Was this the enlightenment talked about in Zen circles? No, that would be giving a label and my Zen studies tell me that an experience, once experienced is done and cannot be repeated – to name it would be to cause a fragmentation as if it was a part of me and not whole. If I label it, I become stuck in time. And the experience is timeless, neither manifest nor un-manifest not past or future, for it exists always in the here and now.
True spiritual consciousness just is. It is totally unreasonable, for in the purity of true spiritual consciousness, there is no judgement or reason. There is no judging of right, wrong, intelligence or illiteracy, no better or worse, no attack or defense, for one who has reached such consciousness, it totally at peace with him/herself recognizing no separation.
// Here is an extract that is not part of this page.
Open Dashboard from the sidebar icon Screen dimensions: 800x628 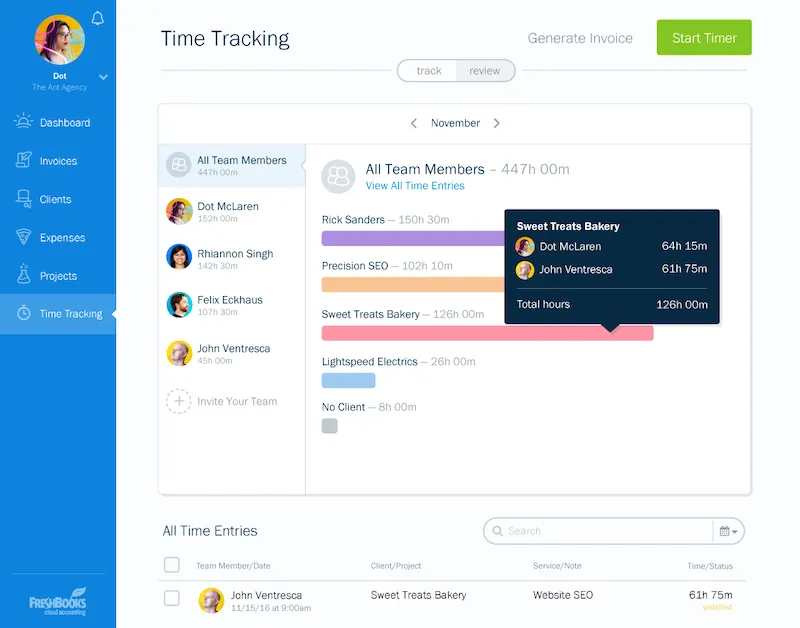coord(23,122)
As I contemplate the enlightenment of Zen-Buddhism where nothing-ness is manifest, I am reminded of the Last Judgement Day spoken about in the Bible which I feel now is not about condemnation and punishment but about the cessation of reason where the last judgement is made and all becomes one in heaven, nirvana or the great void. Without judgement there can only be absolute peace.
Jan
14
2009
So, who am I?
You cannot learn what or who you are, you can only be what/who you are. Zazen (Zen meditation) supports you to recognise who/what you really are. Zen does not teach you who you really are because you cannot learn what you already know.
We cannot walk along the path we have already walked upon, for as we look back, it is not the path we look back on, but an image of that path that is no more. Similarly, we cannot look forward to see where we are going, we can only walk where we are now by being aware.
In Zen it is often said that there are no teachers or students. Each individual gains knowledge from the insights that are shared, in this way both student and teacher disappear. Insight is transformed by the act of sharing becoming more potent and profound. So knowledge from insight is not a static thing.
When we sit zazen (Zen meditation), we may often find we are striving, but such striving is the very thing that is preventing us from realising that we are already enlightened - that we already know “I-am” consciousness. Zazen is like practising to wait patiently for enlightenment to dawn in our awareness, and then letting it go, as we continue to sit and wait.